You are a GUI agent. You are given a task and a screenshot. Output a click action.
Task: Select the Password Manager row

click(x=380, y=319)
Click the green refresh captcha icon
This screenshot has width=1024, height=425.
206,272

+++++

**WHAT THE EXERCISE ASKS**: Each line of the data should be transcribed exactly.

**SOLUTION**:
You are a GUI agent. You are given a task and a screenshot. Output a click action.
Task: Select the Password Manager row

click(x=380, y=319)
Click the green refresh captcha icon
This screenshot has width=1024, height=425.
206,272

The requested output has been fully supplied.